RECORD EXCERPTS
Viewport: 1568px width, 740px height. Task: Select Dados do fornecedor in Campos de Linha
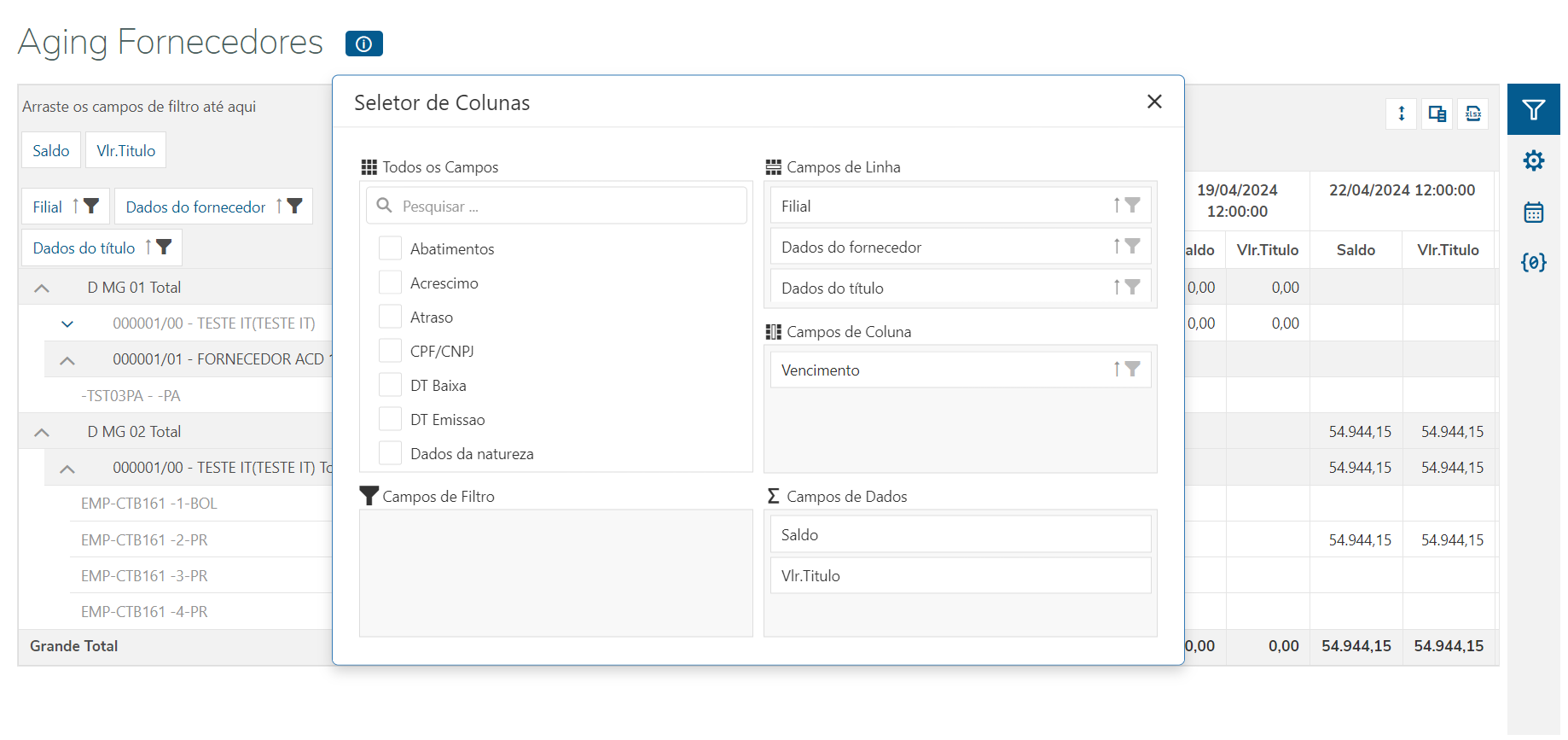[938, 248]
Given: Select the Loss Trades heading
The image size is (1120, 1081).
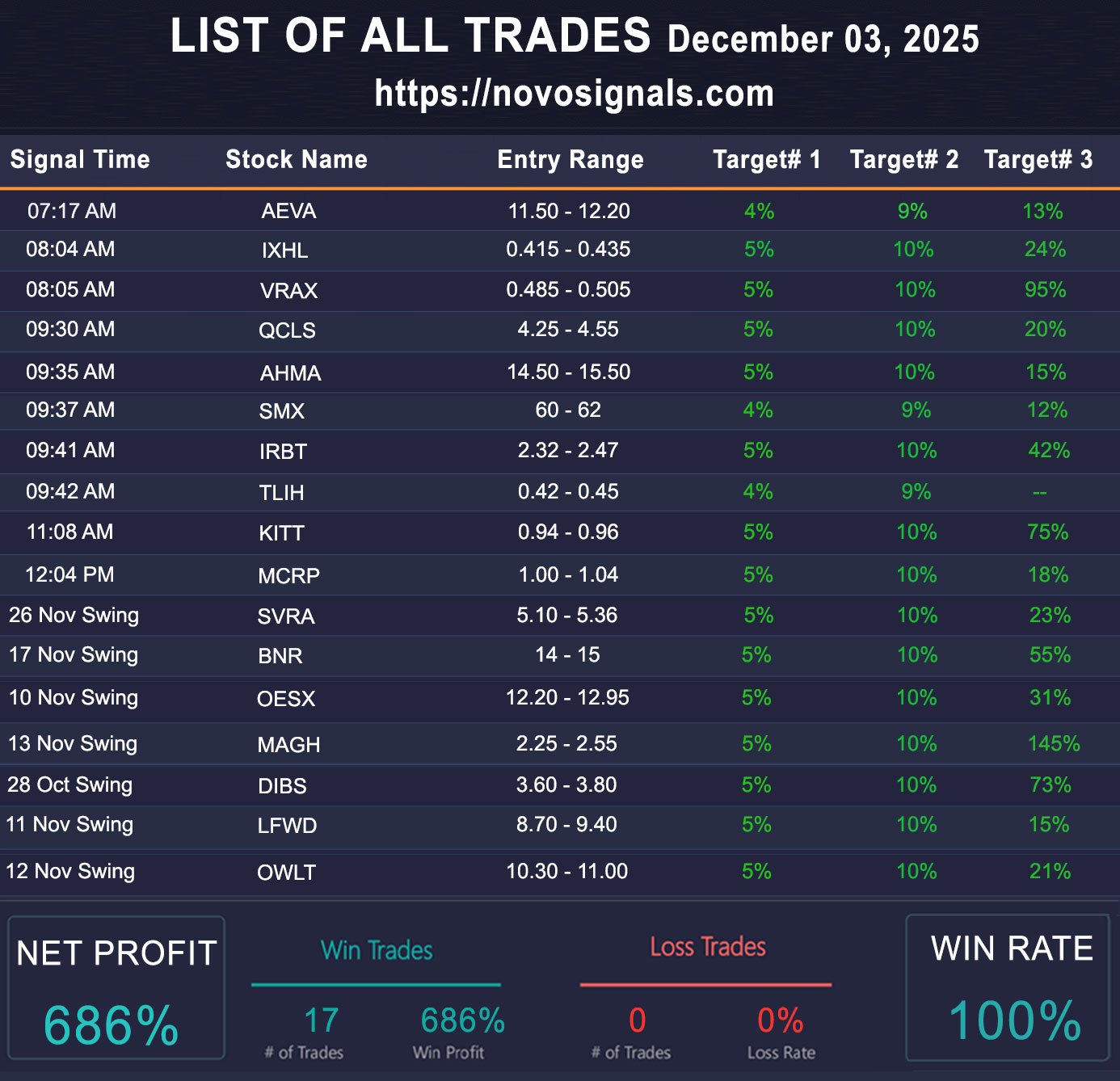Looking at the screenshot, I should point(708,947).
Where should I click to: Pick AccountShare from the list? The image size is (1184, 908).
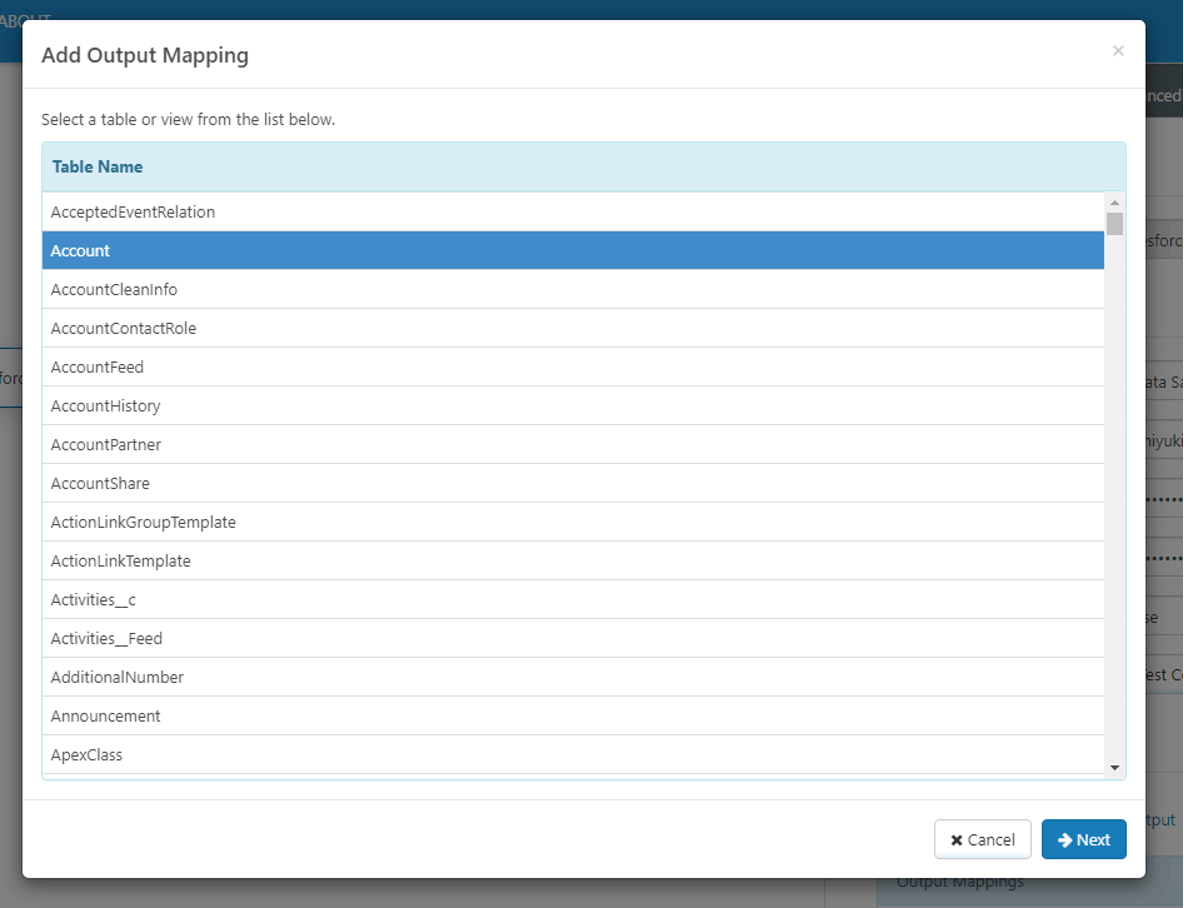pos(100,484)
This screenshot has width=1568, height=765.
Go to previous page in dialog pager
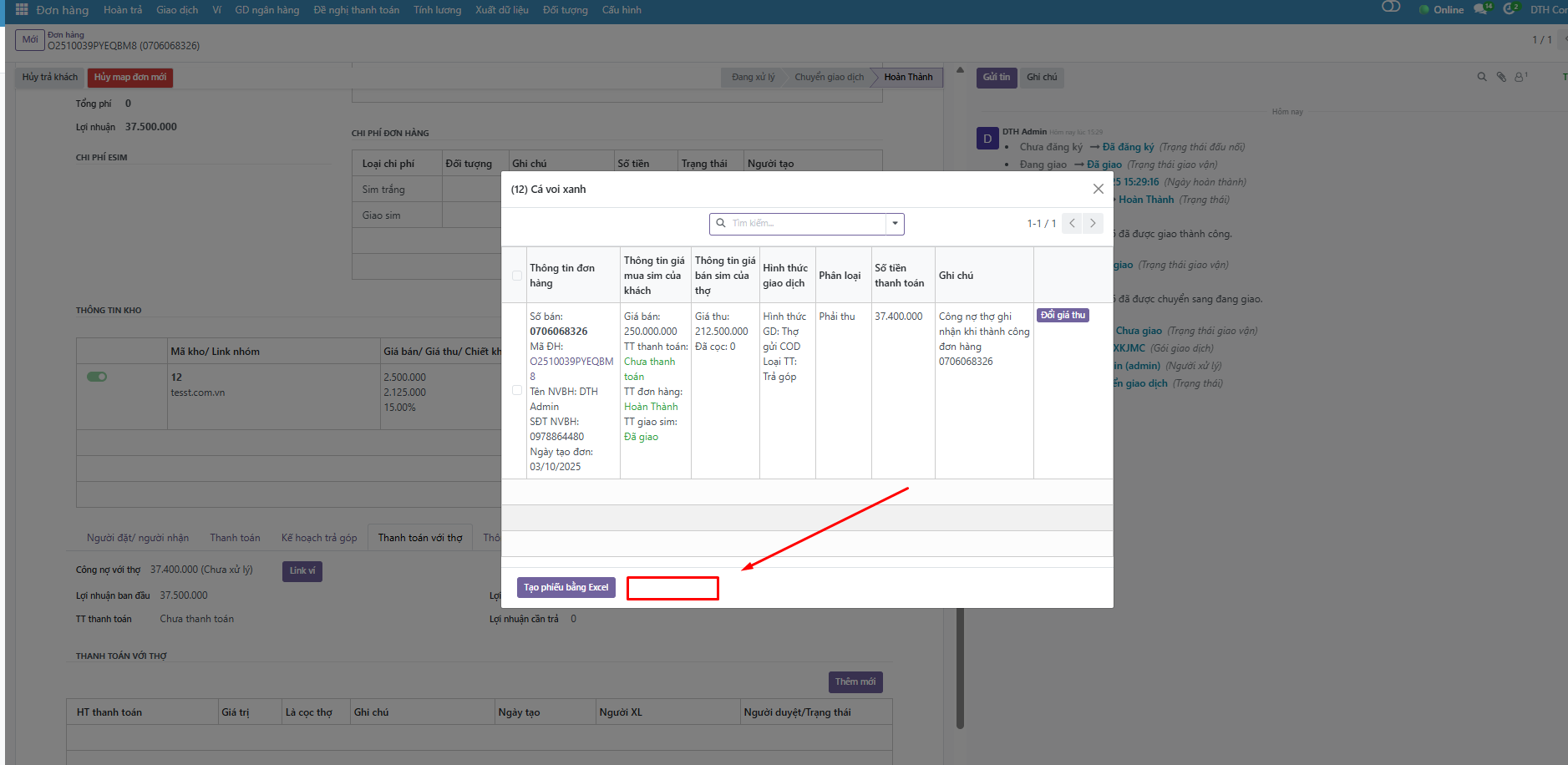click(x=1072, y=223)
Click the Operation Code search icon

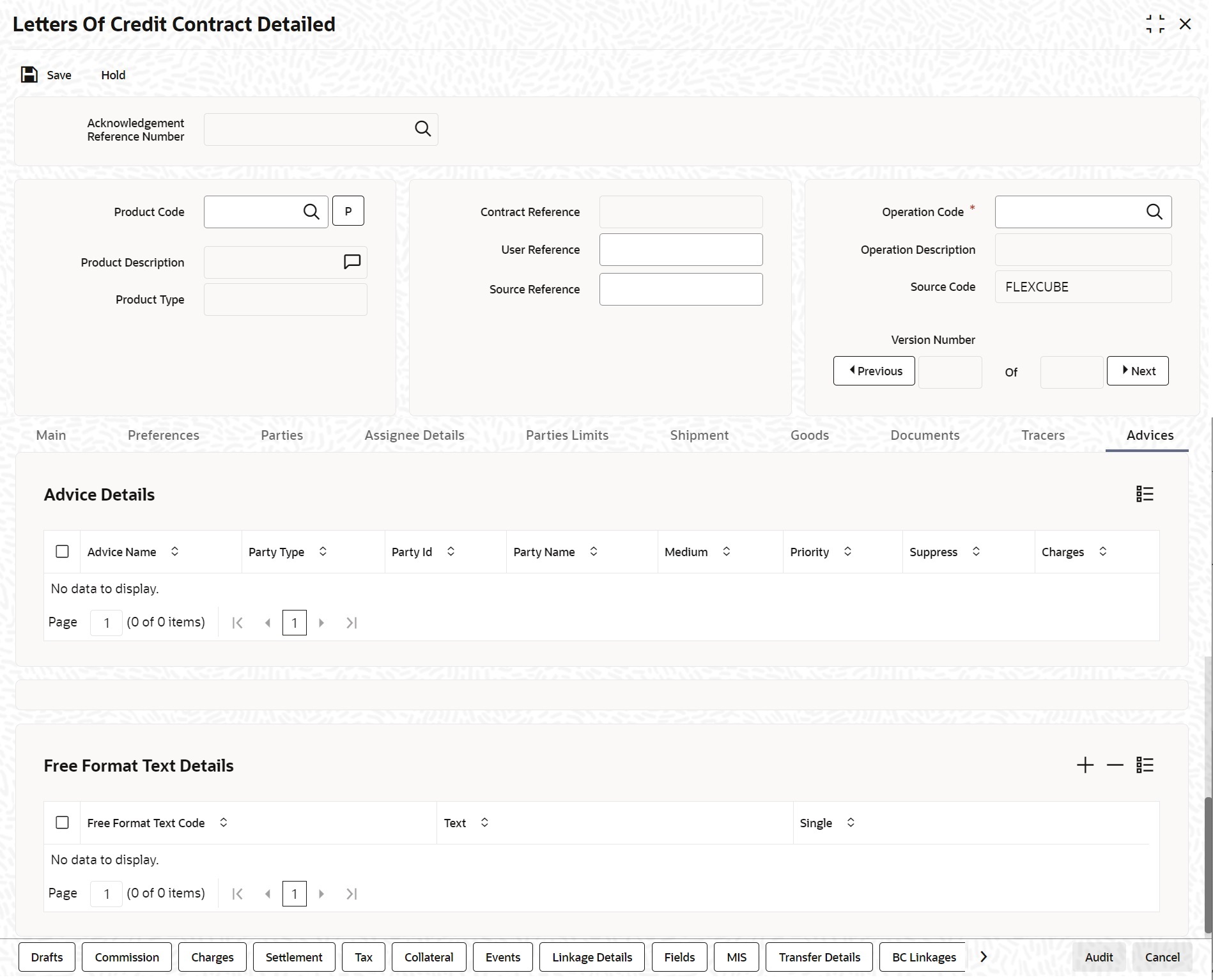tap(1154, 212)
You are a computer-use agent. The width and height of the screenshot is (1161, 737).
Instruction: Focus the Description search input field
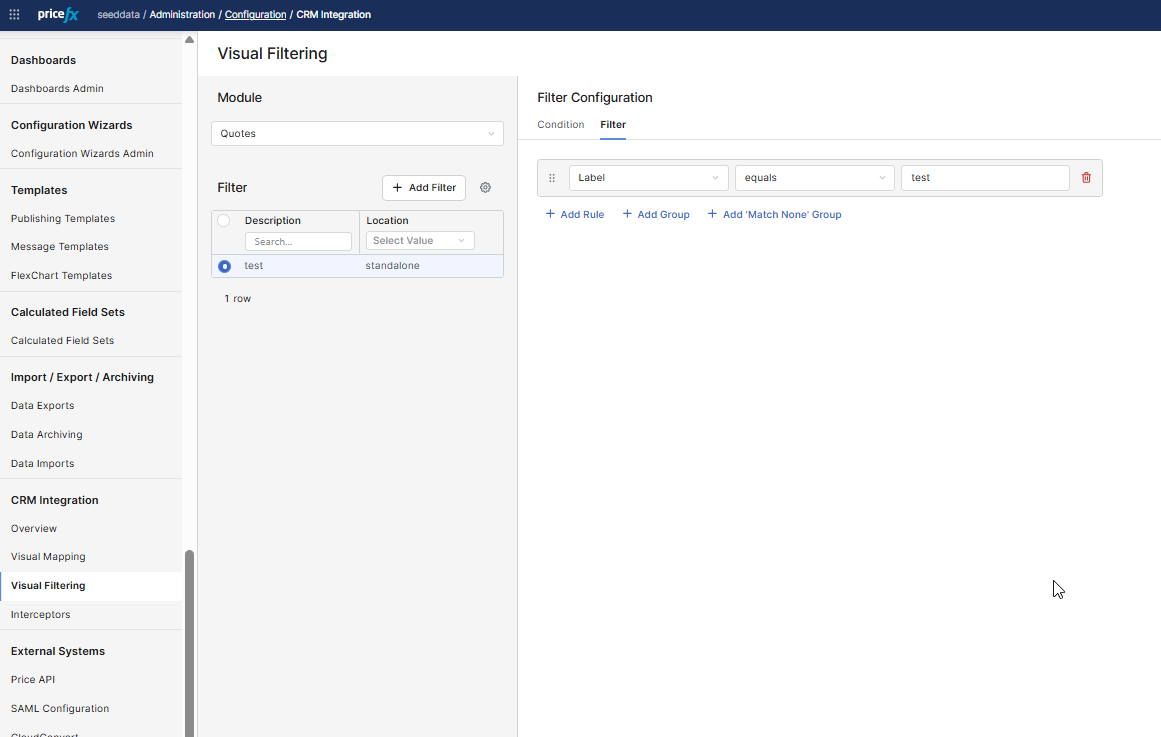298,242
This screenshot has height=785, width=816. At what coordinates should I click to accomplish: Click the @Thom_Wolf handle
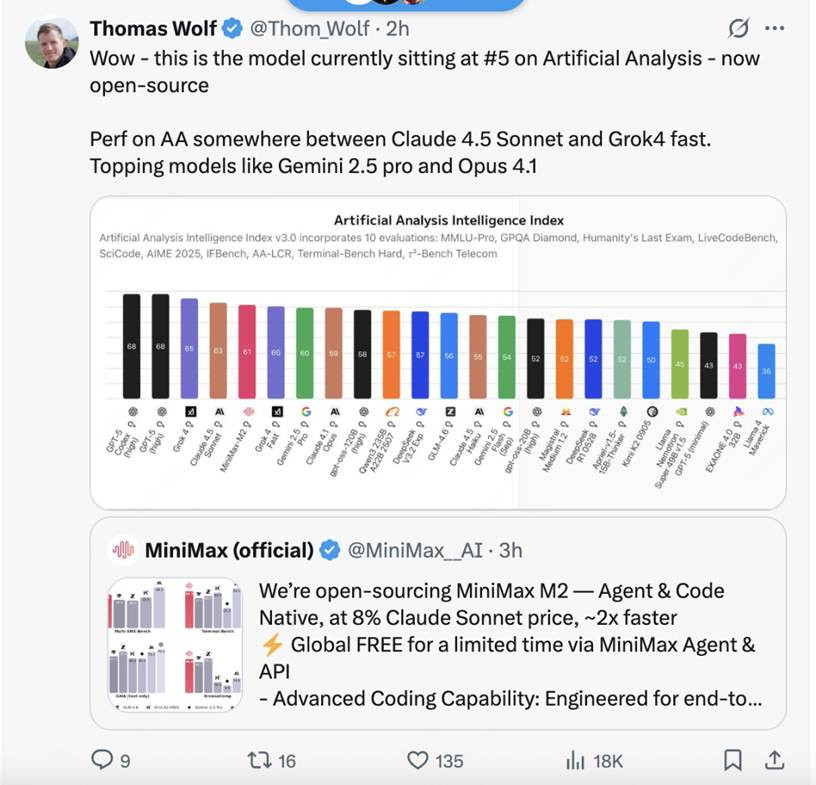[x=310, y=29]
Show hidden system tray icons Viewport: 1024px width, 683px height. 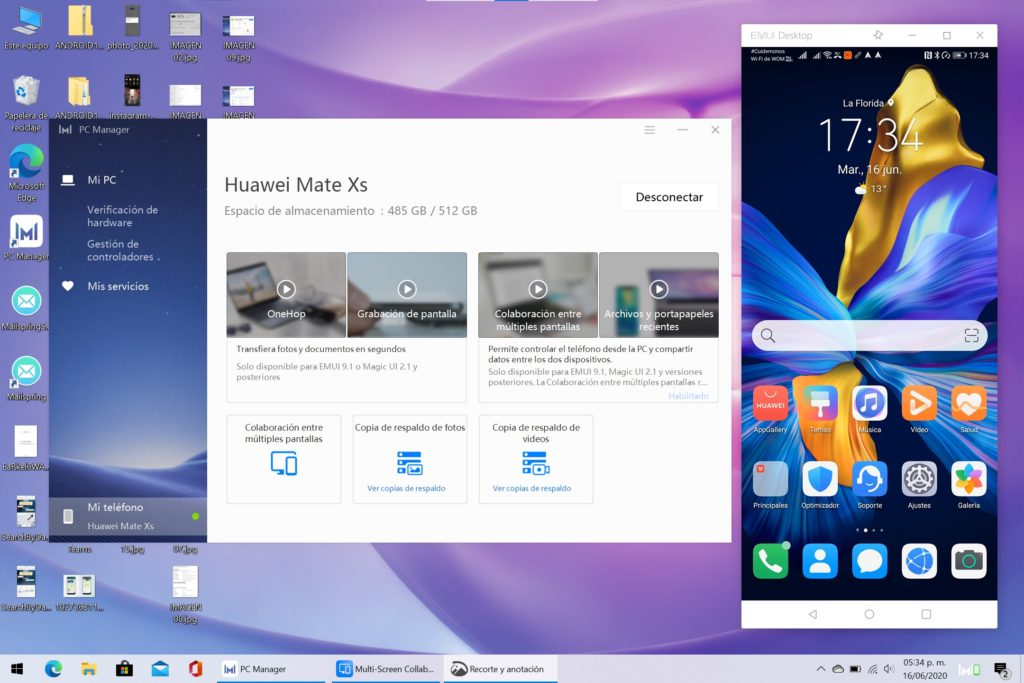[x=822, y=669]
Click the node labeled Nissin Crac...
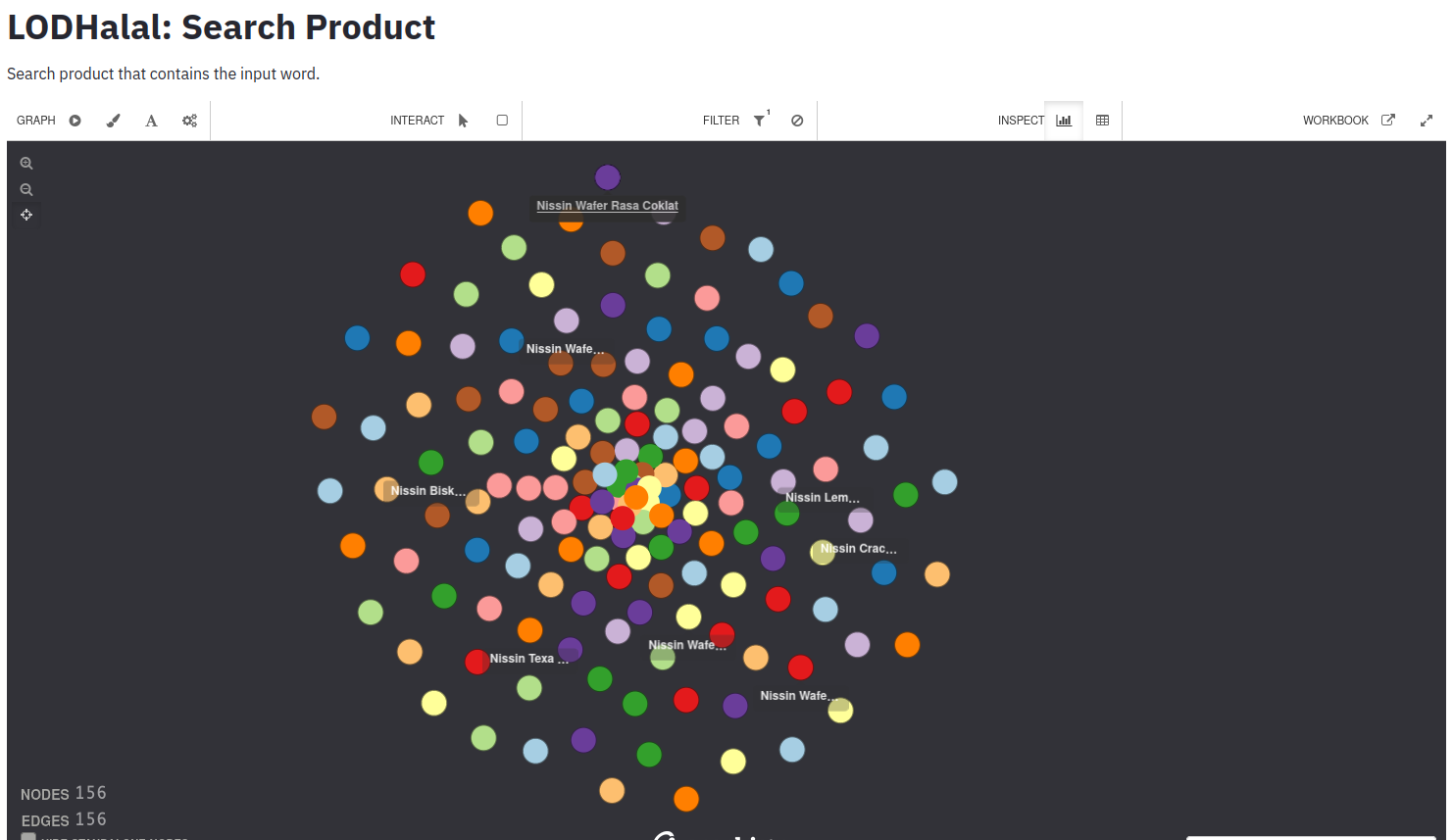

PROBLEM DETAILS
Output only the lines from the start of the data through the line that holds "You are a computer-use". Keep them exact and leave the pictures out.

ANSWER BOX
Viewport: 1568px width, 740px height. Task: Select Dados do fornecedor in Campos de Linha
[938, 248]
Given: Select the Loss Trades heading
The image size is (1120, 1081).
Looking at the screenshot, I should point(708,947).
Where should I click to: Pick AccountShare from the list? The image size is (1184, 908).
pos(100,484)
This screenshot has width=1568, height=765.
Go to previous page in dialog pager
click(x=1072, y=223)
Click the Operation Code search icon

tap(1154, 212)
You are a computer-use agent. The width and height of the screenshot is (1161, 737).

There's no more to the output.